Les rebelles ont pillé les bureaux officiels et les banques, et saccagé l'aéroport, désormais jonché d'enchevêtrements de lignes électriques arrachées, de verre brisé et de cartes d'embarquement vierges éparpillées au sol.
- Médicaments à dos d'âne -
L'hôpital de la ville, qui couvre une population d'environ 20.000 habitants, a accueilli toute la misère humanitaire causée par l'offensive rebelle.
Les stocks de nourriture des habitants s'étant épuisés, il a accueilli 290 enfants malnutris, dont 90 cas graves.Six sont morts.
"Nous ne pouvions pas les soigner car les suppléments (alimentaires) avaient été pillés par le TPLF", soupire Temesgen Muche, travailleur social à l'hôpital.
Les médecins ont improvisé pour mener à bien leur mission.

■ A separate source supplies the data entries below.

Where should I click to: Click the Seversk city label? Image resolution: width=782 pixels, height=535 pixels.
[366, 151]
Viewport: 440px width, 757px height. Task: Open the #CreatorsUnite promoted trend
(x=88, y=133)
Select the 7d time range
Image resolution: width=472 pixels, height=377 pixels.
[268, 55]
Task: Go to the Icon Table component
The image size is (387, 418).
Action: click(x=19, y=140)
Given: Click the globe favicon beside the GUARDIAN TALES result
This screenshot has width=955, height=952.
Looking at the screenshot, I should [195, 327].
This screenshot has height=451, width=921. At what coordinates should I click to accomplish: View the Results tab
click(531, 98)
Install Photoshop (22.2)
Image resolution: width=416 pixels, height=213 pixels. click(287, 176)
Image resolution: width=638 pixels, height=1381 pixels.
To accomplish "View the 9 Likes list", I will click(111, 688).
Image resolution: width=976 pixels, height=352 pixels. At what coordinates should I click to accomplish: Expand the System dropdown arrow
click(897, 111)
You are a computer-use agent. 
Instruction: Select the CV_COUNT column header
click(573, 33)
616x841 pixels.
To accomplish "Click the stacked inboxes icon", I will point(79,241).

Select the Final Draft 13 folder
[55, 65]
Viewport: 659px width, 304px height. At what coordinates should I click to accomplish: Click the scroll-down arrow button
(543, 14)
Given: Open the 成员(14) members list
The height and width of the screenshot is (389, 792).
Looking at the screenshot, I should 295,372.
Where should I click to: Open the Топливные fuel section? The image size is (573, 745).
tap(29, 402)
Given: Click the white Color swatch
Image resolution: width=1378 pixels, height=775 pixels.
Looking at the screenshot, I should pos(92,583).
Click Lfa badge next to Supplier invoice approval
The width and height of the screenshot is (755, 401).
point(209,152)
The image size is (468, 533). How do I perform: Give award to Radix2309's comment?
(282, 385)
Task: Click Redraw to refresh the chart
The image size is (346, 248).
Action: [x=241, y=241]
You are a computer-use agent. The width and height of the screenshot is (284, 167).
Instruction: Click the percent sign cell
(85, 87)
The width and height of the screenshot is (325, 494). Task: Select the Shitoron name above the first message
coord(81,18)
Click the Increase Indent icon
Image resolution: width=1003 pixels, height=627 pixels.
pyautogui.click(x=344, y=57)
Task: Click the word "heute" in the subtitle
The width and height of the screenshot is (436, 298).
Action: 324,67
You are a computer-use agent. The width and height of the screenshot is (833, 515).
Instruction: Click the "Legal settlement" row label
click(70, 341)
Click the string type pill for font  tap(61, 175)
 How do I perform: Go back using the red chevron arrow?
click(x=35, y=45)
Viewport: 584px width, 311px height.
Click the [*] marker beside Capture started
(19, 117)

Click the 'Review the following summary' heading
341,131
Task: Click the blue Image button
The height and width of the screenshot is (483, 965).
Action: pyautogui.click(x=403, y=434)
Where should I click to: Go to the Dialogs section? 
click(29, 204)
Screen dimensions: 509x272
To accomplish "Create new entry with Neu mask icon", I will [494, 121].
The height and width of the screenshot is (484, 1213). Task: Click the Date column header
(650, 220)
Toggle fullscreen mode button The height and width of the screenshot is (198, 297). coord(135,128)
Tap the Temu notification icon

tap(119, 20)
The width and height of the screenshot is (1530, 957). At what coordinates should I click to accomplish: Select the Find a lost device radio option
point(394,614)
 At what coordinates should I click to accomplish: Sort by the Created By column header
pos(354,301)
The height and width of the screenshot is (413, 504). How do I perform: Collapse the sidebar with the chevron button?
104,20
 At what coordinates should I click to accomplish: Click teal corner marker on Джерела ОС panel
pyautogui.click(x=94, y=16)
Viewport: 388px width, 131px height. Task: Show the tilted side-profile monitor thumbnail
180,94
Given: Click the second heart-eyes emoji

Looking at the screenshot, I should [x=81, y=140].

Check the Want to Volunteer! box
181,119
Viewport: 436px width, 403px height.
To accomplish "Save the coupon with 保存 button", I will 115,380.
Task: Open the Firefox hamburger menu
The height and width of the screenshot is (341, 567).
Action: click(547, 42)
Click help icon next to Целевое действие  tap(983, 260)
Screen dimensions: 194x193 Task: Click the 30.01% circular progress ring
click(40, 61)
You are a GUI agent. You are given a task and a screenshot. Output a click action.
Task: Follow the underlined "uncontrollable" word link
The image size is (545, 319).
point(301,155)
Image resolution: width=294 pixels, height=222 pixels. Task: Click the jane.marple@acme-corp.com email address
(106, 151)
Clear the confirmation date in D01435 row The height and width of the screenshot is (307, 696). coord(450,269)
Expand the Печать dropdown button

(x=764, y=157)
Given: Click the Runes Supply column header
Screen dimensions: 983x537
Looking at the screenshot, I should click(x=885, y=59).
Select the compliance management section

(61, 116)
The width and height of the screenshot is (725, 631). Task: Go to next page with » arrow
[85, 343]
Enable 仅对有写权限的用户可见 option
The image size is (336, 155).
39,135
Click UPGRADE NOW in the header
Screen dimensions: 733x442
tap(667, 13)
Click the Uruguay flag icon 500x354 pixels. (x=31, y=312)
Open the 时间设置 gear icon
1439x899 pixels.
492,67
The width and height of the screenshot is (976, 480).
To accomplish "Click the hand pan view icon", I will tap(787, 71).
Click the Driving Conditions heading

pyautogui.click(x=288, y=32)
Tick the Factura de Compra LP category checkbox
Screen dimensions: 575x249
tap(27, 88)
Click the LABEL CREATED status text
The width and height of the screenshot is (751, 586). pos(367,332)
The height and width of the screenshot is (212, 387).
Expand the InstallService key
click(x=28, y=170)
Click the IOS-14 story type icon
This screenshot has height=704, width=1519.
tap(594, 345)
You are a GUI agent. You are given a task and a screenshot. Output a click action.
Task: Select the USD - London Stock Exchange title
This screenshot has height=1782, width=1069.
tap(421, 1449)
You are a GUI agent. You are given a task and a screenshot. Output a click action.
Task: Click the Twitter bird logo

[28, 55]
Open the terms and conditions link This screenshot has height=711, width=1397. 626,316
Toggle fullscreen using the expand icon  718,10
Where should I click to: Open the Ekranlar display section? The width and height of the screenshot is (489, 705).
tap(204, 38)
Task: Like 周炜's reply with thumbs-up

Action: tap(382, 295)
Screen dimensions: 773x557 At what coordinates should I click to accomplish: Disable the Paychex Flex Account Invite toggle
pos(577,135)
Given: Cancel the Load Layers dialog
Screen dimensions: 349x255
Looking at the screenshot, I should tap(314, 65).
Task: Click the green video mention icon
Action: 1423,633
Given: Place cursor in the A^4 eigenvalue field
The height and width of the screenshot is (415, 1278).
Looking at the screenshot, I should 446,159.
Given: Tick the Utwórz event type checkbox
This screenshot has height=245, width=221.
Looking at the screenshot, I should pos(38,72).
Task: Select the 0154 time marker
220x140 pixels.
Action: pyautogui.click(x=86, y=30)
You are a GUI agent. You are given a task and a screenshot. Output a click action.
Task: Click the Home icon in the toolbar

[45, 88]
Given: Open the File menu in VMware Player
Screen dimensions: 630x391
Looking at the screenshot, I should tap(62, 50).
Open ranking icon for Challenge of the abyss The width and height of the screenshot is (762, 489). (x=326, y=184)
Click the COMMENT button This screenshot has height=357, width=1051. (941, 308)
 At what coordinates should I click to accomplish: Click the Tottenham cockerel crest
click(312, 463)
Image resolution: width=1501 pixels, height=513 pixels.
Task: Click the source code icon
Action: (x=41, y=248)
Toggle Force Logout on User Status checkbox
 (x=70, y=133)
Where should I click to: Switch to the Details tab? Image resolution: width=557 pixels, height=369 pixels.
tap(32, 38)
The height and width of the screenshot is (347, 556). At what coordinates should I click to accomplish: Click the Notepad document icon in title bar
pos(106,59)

Ils ont fait acheminer en secret, à dos d'âne, des médicaments depuis la ville de Meket, à 40 kilomètres à l'ouest.Ils les administraient ensuite à la faveur de la nuit à des patients atteints de maladies comme le VIH et la tuberculose.
Malgré ces petites victoires, le désespoir a gagné l'hôpital ces dernières semaines.
Les réserves d'oxygène s'épuisaient, laissant juste de quoi mener une intervention de 30 minutes.
Les banques étant hors service, les médecins ne pouvaient toucher leurs salaires, devenant dépendants des distributions de nourriture et d'argent organisées par les chefs orthodoxes.
De retour de leur garde nocturne, certains ont découvert leurs maisons pillées et leurs proches passés à tabac par des rebelles.
- Combattants galvanisés -
L'arrivée de l'armée - et de forces spéciales amhara et d'une milice appelée Fano - a suscité un soulagement.
La ville a une nouvelle fois changé de mains sans véritable combat, bien que des soldats ont décrit de violents affrontements dans les environs.
Le TPLF a démenti toute défaite militaire, affirmant avoir opéré des retraits tactiques.
À l'hôpital, les patients affluent désormais des villes et villages alentours où les rebelles sont accusés d'avoir bombardé et tiré sur des civils durant leur retraite.
Amnesty International et Human Rights Watch ont documenté des violences sexuelles et des meurtres ailleurs en Amhara.
Pour le père Tsige, le plus difficile ces derniers mois a été de vivre privé de certains services de base, comme la banque et les communications.
Cela suscite chez lui un sentiment de sympathie pour les civils du Tigré, qui ont vécu dans les mêmes conditions durant une grande partie de l'année dernière.
"Je suis désolé pour eux en tant qu'être humain et en tant que croyant.Nous avons souffert pendant cette courte période mais pour eux, c'est long."
De leur côté, les combattants pro-gouvernementaux, galvanisés, affirment vouloir poursuivre leur avancée, même jusqu'à Mekele, la capitale du Tigré.
"J'étais très heureux quand j'ai appris que nous avions pris Lalibela, même si j'étais blessé", affirme Aliyu Ahmed Eshete, membre des forces spéciales amhara qui a eu le crâne éraflé par une balle de sniper il y a deux semaines: "Je veux me déployer à nouveau et servir mon peuple."